The Creative Spark! – You Love to Write

How does Stephen King do it? Sit and write five-hour marathons? Well, maybe he has fun—like you soon will. How? By doing something fun before you write, suggests Helen Sword. Or find fun places to write papers.

During undergrad, I had little playtime. My time-off revolved around a two-hour visit with a senior. I’d put sunglasses, sneakers, and makeup on her and wheel her to the mall. Or we played bridge.

But then I discovered the gym, which led to dancing, martial arts, weightlifting, cycling—even singing. I de-stressed with barbells. I studied on stationary bikes. I used dance moves as mnemonics. In other words, I packed fun into schoolwork.

To make class projects thrilling, I’d craft multimedia performances. I’d splash art, music, voice-overs, video, even dance into presentations. I’d hire crews of tech experts and designers, citing them all.

One time I rented a stereo system for my class presentation. The professor asked, “You plan on a proper presentation, don’t you?” I quipped, “I’m going to stand on this table and sing Barbara Streisand.” The audience looked sullen. Only my enemy smiled.

I later proposed to the same professor to hire actors for a script I’d write. The professor balked, but later, pulled me aside. She whispered, “I think edutainment isn’t such a bad idea,” and scurried off. When I readied for a teaching contract, I revisited edutainment. I searched online and clicked on a rubber chicken. I asked an AU mentor his views on the rubber beast. No reply.

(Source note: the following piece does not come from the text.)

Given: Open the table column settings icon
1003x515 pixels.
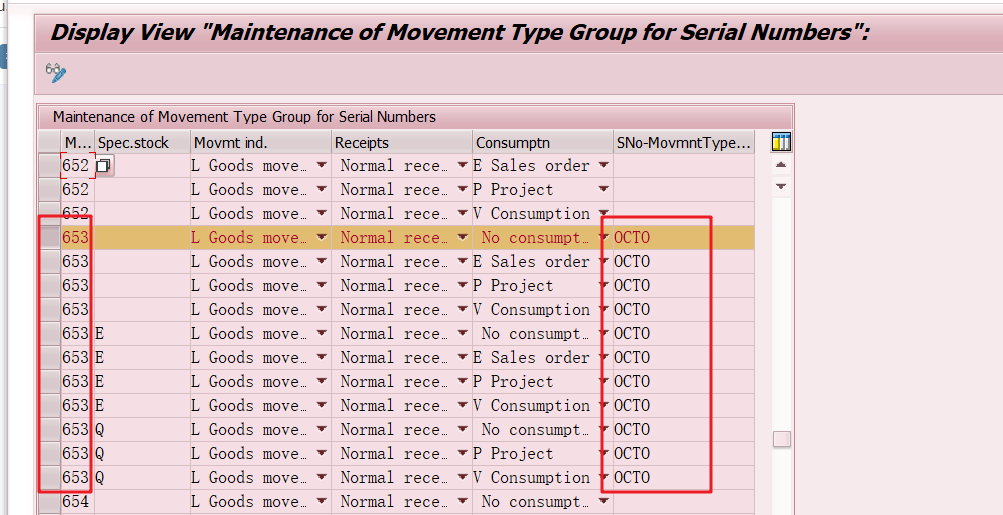Looking at the screenshot, I should tap(782, 142).
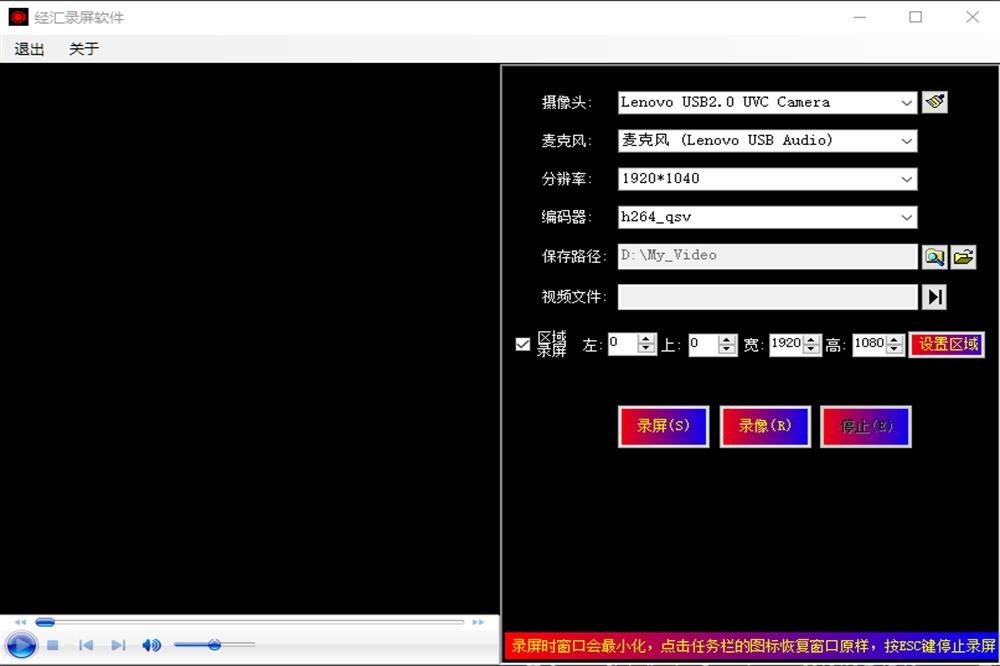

Since then, my creativity toned down. Now, I love sprinkling random thoughts into reading notes, and adding thoughts far off the beaten path. Adding our own ideas steps up originality—which academia sadly stomps out.

While I write, I ask my boyfriend for funny fodder. He fires off funnies in a flash, and we share lots of laughs. He also serves as a living thesaurus. Ask him any word, and he promptly replies with synonyms.

Helen Sword researches the emotions—and fun time—of writers in her book Air & Light & Time & Space: How Successful Academics Write:

• Infuse your writing with joy and upbeat language.
• Don’t crash from five-hour daily writing marathons. Instead, do like Helen, and spice writing with fun.
• List stuff you love. Try to add more fun before or during your writing stints.
• Mix up different writing tasks—for variety. Start with research; switch to bibliography; shift to edits. Or do whatever you fancy.
• Or do like Helen and record your voice during a light walk. Dash to the library for a change-up. Use colorful sticky notes.
• Exercise before writing. Or write poetry. Or station yourself in a restaurant.
• Write about what you love—or change topics, says Brian Boyd (as cited in Sword).
• Often, how-to-books on academic writing say avoid university settings if you want writing fun.

So, light candles, sniff lavender, and warm up with downward facing dog. Dip into a hot bubble bath and read fiction. Oh yes, and at some point, write. A paradox? I call it a creative spark.